Tendinous xanthoma with familial hypercholesterolemia

Alok Kumar Roy, Sudip Das, Joyeeta Chowdhury, Dulal Bhanja 
 Department of Dermatology, NRS Medical College and Hospital, Kolkata, West Bengal, India

Correspondence Address:
Dr. Alok Kumar Roy
138, A J C Bose Road, Entally, Kolkata - 700 014, West Bengal

How to cite this article:
Roy AK, Das S, Chowdhury J, Bhanja D. Tendinous xanthoma with familial hypercholesterolemia.Indian Dermatol Online J 2014;5:59-60

How to cite this URL:
Roy AK, Das S, Chowdhury J, Bhanja D. Tendinous xanthoma with familial hypercholesterolemia. Indian Dermatol Online J [serial online] 2014 [cited 2022 Jan 27 ];5:59-60
Available from:

Full Text

A 10-year-old non-obese boy presented with a painful nodular eruptions over the back of ankles for the last 5 years. On examination smooth, skin colored painful nodules were noted over the lower part of each tendo-achilles [Figure 1] and left elbow [Figure 2]. The skin overlying the nodules was freely movable. Arcus juvenilis was present. His parents and two siblings did not show any such findings. A diagnosis of tendinous xanthoma was considered and the patient was subjected to investigations. The lipid profile and the lipoprotein electrophoresis revealed elevated levels of low-density lipoprotein (LDL) cholesterol (453 mg/dl) and total cholesterol (600 mg/dl). Blood sugar, liver function tests, thyroid profile, chest radiograph, electrocardiogram, glucose tolerance test and ultrasonography of the abdomen were normal. There was no evidence of any coronary artery disease. Biopsy from the nodule revealed infiltration of the dermis with admixture of foam cells, histiocytes and lymphocytes [Figure 3]. The lipid profile of the parents showed a rise in the LDL cholesterol. A final diagnosis of familial hypercholesterolemia with tendinous xanthoma was made.{Figure 1}{Figure 2}{Figure 3}


Xanthomas are commonly caused by a disturbance of lipoprotein metabolism. [1] Tendon xanthomas are cholesterol deposits in tendons. They appear as slowly enlarging papules or subcutaneous nodules attached to tendons, ligaments, fascia and periosteum and commonly affect the tendons of the dorsal surface of the hands and the achilles tendon. Their presence is a clinical sign of familial hypercholesterolemia, an autosomal dominant inherited disorder characterized by high LDL cholesterol levels and premature cardiovascular disease. [2] Triglycerides are generally normal and high-density lipoprotein cholesterol either normal or reduced. [3] Xanthomas are tumor-like collections of foamy histiocytes within the dermis. Histopathologically, xanthomas are characterized by the presence of vacuolated macrophages in dermis. These macrophages are filled with lipid droplets that are dissolved and removed during tissue processing.
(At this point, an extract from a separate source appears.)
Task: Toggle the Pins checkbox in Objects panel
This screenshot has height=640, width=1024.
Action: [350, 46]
Dietary modification and treatment with the statin group of drugs is recommended. Gemfibrozil is effective in patients with Type II (both a and b) and IV hyperlipidemia. [4]

This case highlights the importance of the dermatologist in diagnosing hypercholesterolemia, as children may first present to them with xanthomas. Early diagnosis and treatment may help in preventing the development of early coronary artery disease.
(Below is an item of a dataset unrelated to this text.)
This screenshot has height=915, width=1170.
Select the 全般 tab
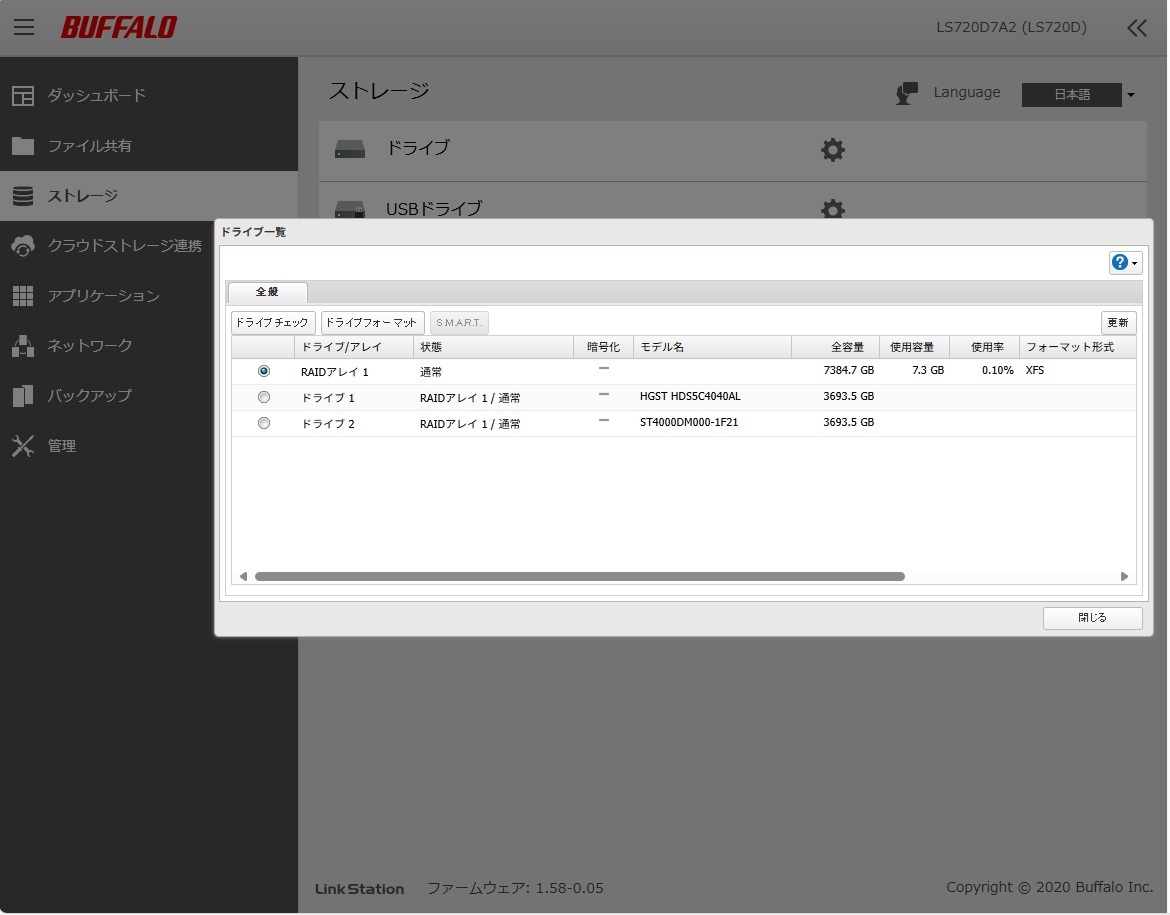click(x=267, y=292)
1Murphy GF, Sellheyer K, Mihm MC. The skin. In: Kumar V, Abbas AK, Fausto N, editors. Robbins and Cotran Pathologic Basis of Disease. 7 th ed. Philadelphia: Elsevier; 2004. p. 1248.
2Hata Y, Shigematsu H, Tsushima M, Oikawa T, Yamamoto M, Yamauchi Y, et al. Serum lipid and lipoprotein profiles in patients with xanthomas: A correlative study on xanthoma and atherosclerosis (I). Jpn Circ J 1981;45:1236-42.
3Lucile E. White.Xanthomatoses and lipoprotein disorders.In: Wolff K,Goldsmith LA, Katz SI, Gilchrest B, Paller AS, Leffell DJ, editors. Fitzpatrick's dermatology in general medicine. 7th Edition New York: McGraw-Hill; 2008, p.1276-77.
4Lavie CJ, Gau GT, Squires RW, Kottke B, Management of lipids in primary and secondary prevention of cardiovascular diseases. Mayo Clin Proc 1988;63:605-21.